Gillard is being led into a car by police, chased by an angry mob of Aboriginal people, faces contorted with rage, waving their fists in fury. The PM quips: “Geez, if the Aboriginals had've put up a fight like this in 1788, we might not be bloody well here celebrating Australia Day…!”
It is one of life's truisms: jokes about genocide just never get old. I don't think I've laughed so hard since I read that famous comedic tract Mein Kempf.
Aboriginal people failed to stop an invasion that resulted in the extermination of possibly 90% of the original Indigenous population, and now they get angry? It is really quite funny if you stop and think about it.
The cartoon says a lot about the systemic denial at the heart of any discussion about Aboriginal people in Australia.
First is the denial of what occurred at the protest outside The Lobby in Canberra.
The cartoon shows an angry mob surrounding Gillard and Abbott, protected only by police. But look at the pictures and footage depicting their dramatic exit.
How many angry protesters, bearing down on them, do you actually see? In most you can, at best, spot a couple of protesters in the background, looking on.
It is a long way from the scene painted by Herald Sun attack dog Andrew Bolt, who wrote on January 27 that Gillard was forced to “run for her life”.
The protesters were actually calling on Abbott to come out and address them over his comments that the Tent Embassy was no longer needed. Abbott and Gillard refused to talk with the protesters.
I just hope I never face any threat to my life more serious than Gillard did on January 26. I am yet to hear of a single case of anyone being killed by a robust discussion.
More significantly, the cartoon denies the very real Aboriginal resistance to European invasion that, in many places, lasted decades. In the wars fought across the continent from the late 18th century and well into the 19th, the invaders lost a bit more than one shoe.
Denying this resistance strips Aboriginal people of their real history and reduces them to passive victims.
But there is a very revealing twist to the question of denial. This cartoon, by making a joke of the invasion, actually acknowledges it took place.
Even this racist cartoon in a Murdoch tabloid is forced to accept that Aboriginal people had cause to resist invasion, even as it mocks their failure to defeat it.
This is a product of modern Aboriginal resistance, which has forced White Australia, however reluctantly, to confront the fact the nation was founded on dispossession and genocide.
The only reason this point is even acknowledged — amid self-congratulatory celebrations of how “unique” we are because, unlike anywhere else in the world, we have beaches, enjoy cooking food on hotplates, are fond of sport and don't mind specially brewed drinks with intoxicating properties — is because of the ongoing Aboriginal protest.

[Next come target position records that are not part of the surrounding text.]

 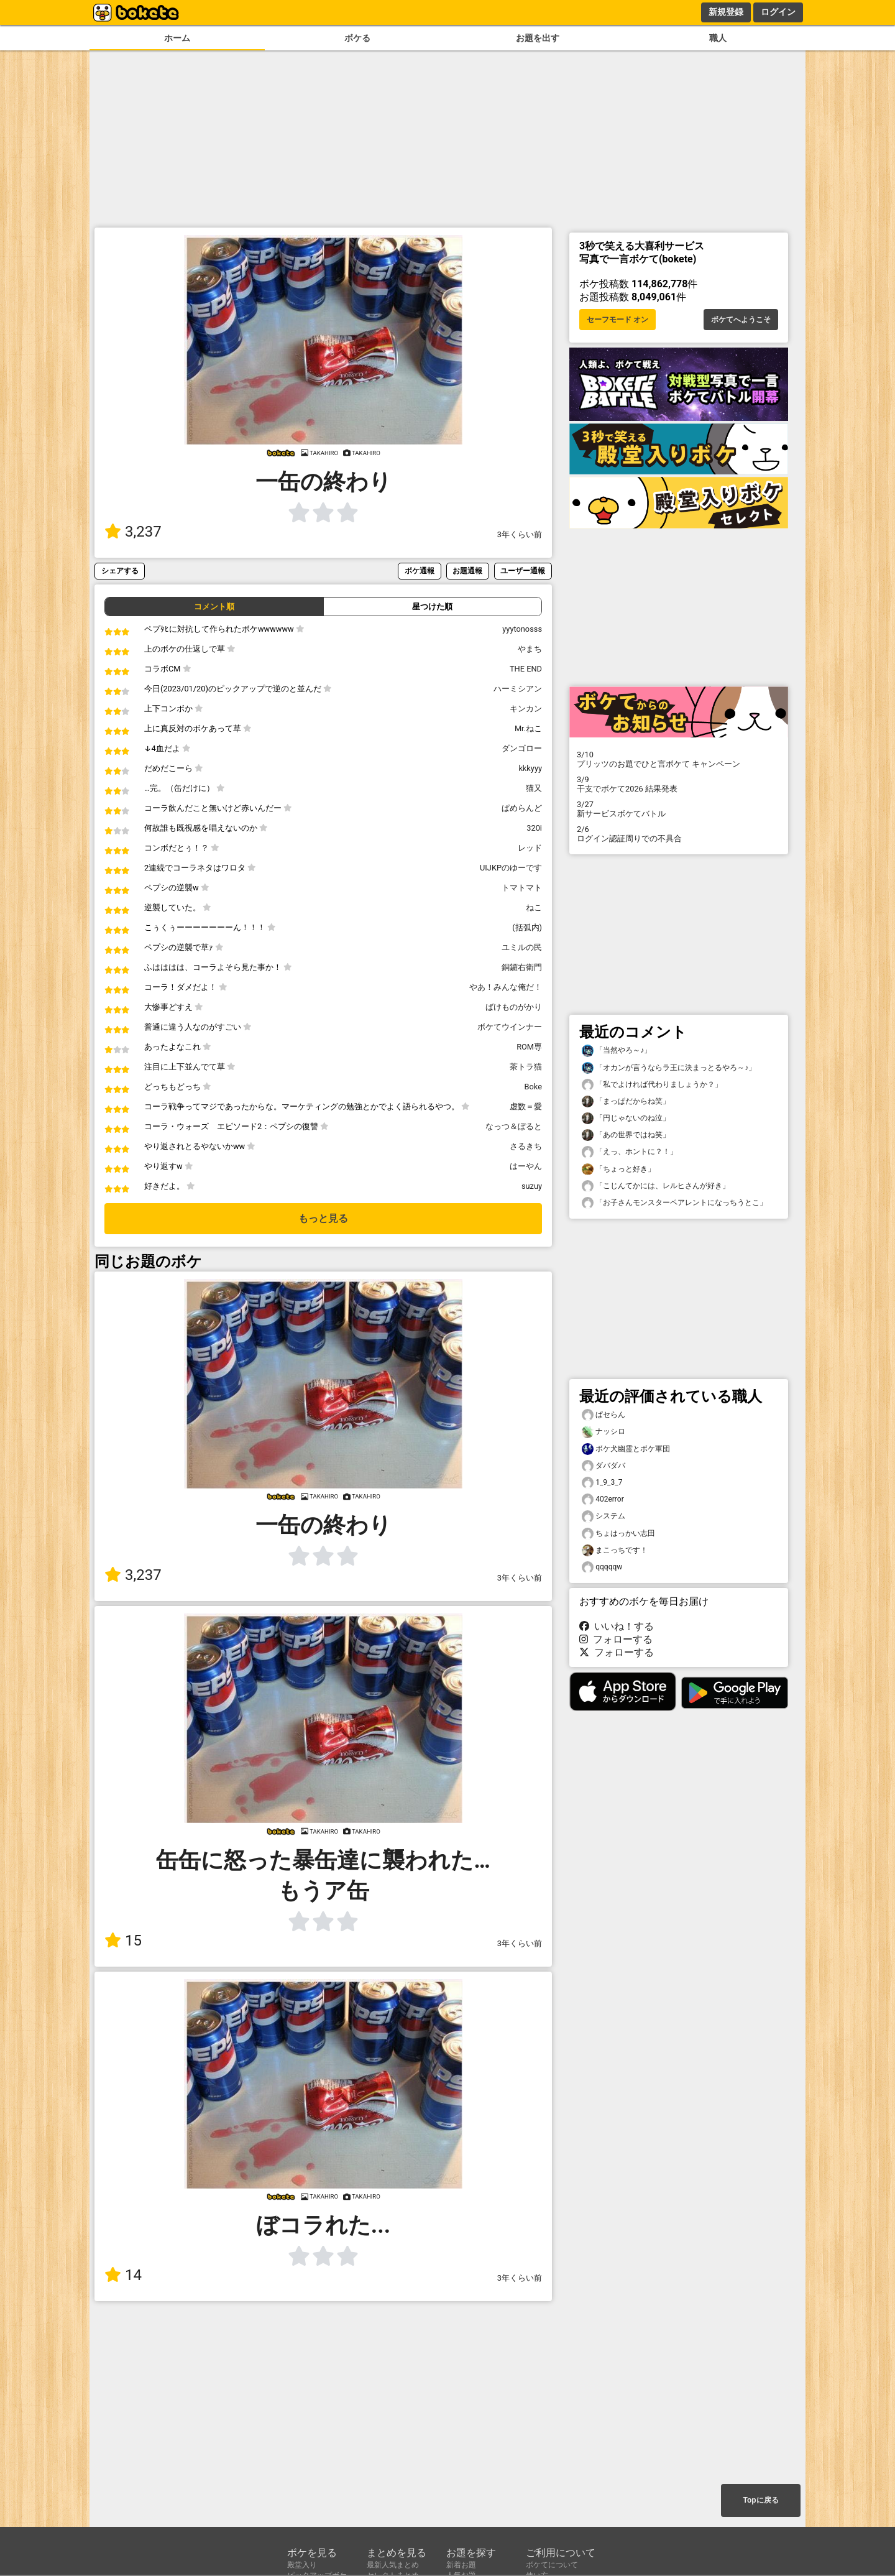 I want to click on やまち, so click(x=530, y=648).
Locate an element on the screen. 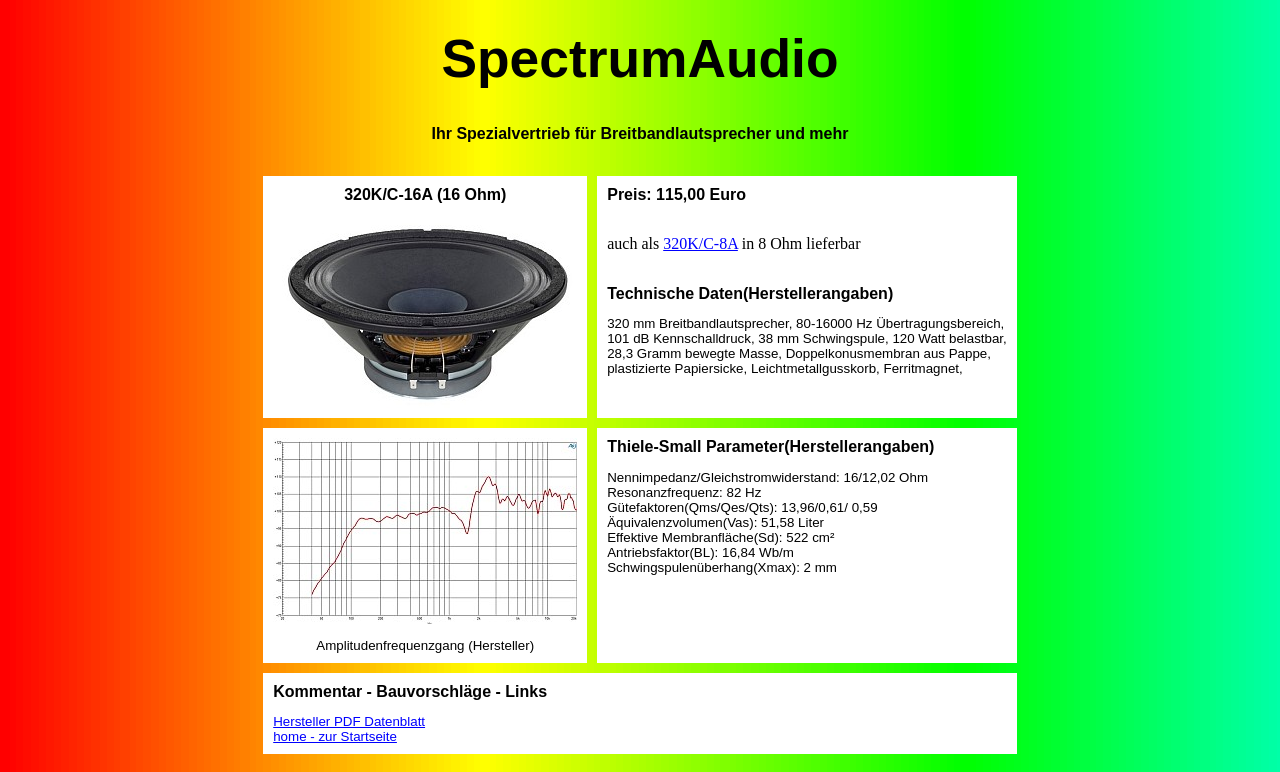 This screenshot has height=772, width=1280. 320K/C-8A is located at coordinates (700, 243).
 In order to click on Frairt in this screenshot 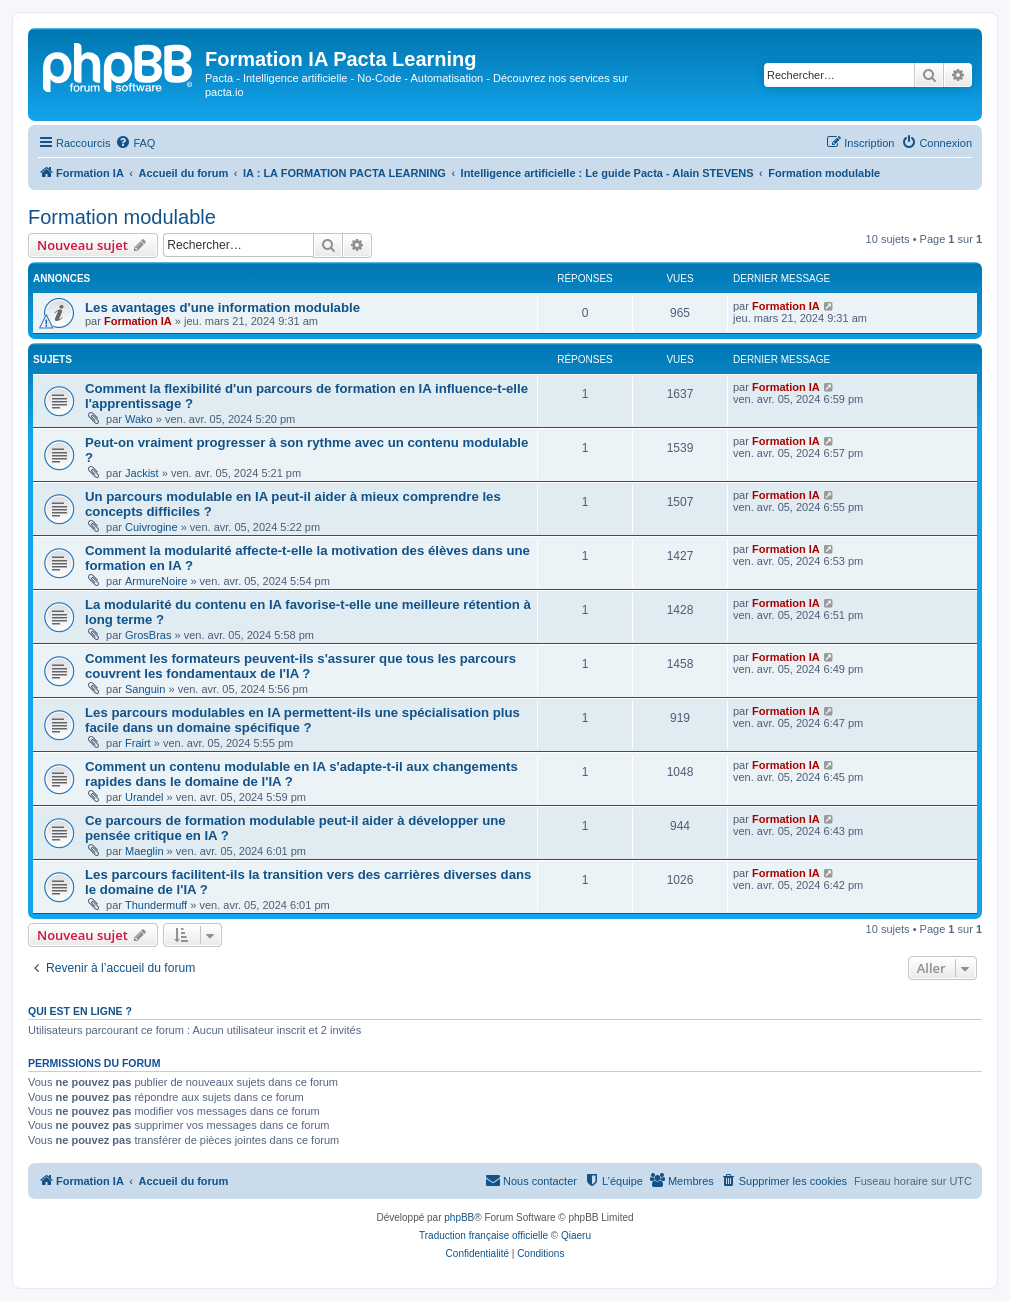, I will do `click(138, 743)`.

And a key symbol of Aboriginal resistance and demands for sovereignty is that institution Abbott is so keen to consign to history's dustbin: The Aboriginal Tent Embassy, which celebrated a remarkable 40 years of existence on January 26.
The argument is resounding loudly through the media that the images from the January 26 protest have “damaged the Aboriginal cause”. But the only reason the media is even discussing the Aboriginal cause is because of the protest.
The Tent Embassy confronts denial with the reality of ongoing dispossession and systemic oppression Aboriginal people face — and the determination to resist.